The pandemic has worsened the gender divide, with women—especially mothers— suffering much more than men. According to Oxfam, 17 million women in India lost their jobs in April 2020, with their unemployment rate rising far higher than that among men. Women were found to be seven times more likely to lose their jobs during the lockdown phases, and if rendered unemployed, were 11 times more likely to remain jobless than their male counterparts. Potential reasons for this include the increased burden of domestic responsibilities that Indian women typically had to bear, in terms of not just household chores but extra time needed for elderly care and children’s studies, with schools shut. Even pre-pandemic, a Time Use Survey conducted by the National Sample Survey Office showed that women spent nearly 4.5 hours on childcare and other care-giving responsibilities, in contrast with the meagre 0.88 hours for men.
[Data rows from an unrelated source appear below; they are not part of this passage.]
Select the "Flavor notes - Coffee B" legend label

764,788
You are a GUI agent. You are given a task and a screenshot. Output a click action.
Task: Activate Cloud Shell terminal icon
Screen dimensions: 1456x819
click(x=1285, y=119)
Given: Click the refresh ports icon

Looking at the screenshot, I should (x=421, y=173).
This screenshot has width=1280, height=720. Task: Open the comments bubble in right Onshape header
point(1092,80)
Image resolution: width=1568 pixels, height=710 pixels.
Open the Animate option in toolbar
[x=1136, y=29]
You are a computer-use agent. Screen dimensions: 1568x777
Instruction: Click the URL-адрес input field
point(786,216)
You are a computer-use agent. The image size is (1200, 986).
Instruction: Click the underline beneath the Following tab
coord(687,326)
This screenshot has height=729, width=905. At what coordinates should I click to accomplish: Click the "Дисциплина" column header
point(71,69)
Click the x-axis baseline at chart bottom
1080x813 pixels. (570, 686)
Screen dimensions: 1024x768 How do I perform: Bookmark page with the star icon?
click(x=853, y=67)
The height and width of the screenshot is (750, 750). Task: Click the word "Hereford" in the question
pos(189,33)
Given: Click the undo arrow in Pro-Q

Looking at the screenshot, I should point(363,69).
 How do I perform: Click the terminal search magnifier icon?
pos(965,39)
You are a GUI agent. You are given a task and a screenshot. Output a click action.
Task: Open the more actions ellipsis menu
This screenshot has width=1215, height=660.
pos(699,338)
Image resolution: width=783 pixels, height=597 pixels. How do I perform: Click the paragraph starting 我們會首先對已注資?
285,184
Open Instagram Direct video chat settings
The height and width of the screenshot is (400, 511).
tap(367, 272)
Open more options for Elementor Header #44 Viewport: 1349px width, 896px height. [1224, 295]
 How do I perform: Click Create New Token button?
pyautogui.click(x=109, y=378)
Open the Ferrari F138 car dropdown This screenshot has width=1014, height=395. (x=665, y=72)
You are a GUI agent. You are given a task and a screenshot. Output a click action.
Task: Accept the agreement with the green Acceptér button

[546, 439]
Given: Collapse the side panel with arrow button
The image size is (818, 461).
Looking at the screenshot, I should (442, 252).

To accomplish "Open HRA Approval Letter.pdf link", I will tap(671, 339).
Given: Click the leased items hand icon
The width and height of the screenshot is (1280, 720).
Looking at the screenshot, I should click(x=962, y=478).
To combat the motherhood penalty, reorienting workplace norms to make them more gender equal is essential. There still exist employer notions about women returning from maternity breaks with lower productivity. Currently, India has a Maternity Benefit Act, but no similar law for paternity benefits. An amendment to the Act in 2017 increased paid maternity leave from 12 to 26 weeks. Though well-meaning, this unfortunately fortifies notions of care-giving being primarily the onus of the woman, and thus reinforces and raises the risk of women being subject to the motherhood penalty. An explicit law for mandatory paternity benefits will go a long way towards equalizing gender roles and reducing employer bias.
Further, the provision and strengthening of childcare facilities for working mothers are very important. The Maternity Benefit Act mandates the setting up of creche facilities for organizations with over 50 employees. A better policy measure would be to provide mothers in need of childcare with a monthly allowance. This will also help mothers working from home.
While paternity benefits and better childcare will partially alleviate the motherhood penalty, the gender pay gap that women and mothers face remains a problem unsolved. The Code on Wages, 2019, places the responsibility of detection and punishment for non-compliance on the inspector. However, it has been argued that the onus of compliance should be on the employer, as opposed to third parties such as inspectors. Iceland, ranked as the world’s most gender-equal nation, pioneered a policy in 2018 that requires firms with more than 25 employees to prove every three years that they provide equal pay. Once proven, these companies receive certification (mandatory since the start of 2020). Firms without certification incur a daily fine. This shift of the burden of proof to the employer is reported to have improved Iceland’s workplace environment. Ireland is another example that requires companies with more than 250 employees to publish data on disparities between average and median hourly wages and bonuses for both genders.
For India, adopting the Icelandic policy of mandatory certification would be beneficial. A specific committee, with at least half its members female, should be instituted for the review of documents of proof submitted by companies, and to ensure that sanctions are imposed on non-compliant employers. Mandatory publishing of data on disparities in wages between the two genders would also compel firms to pay equally, as publicized wage disparities could harm their reputation. This would help mitigate the gender pay gap in India and also the inequities associated with the motherhood penalty.
Amar Patnaik is a member of the Rajya Sabha from Odisha and a former bureaucrat who worked with the Comptroller and Auditor General of India. These are the author’s personal views.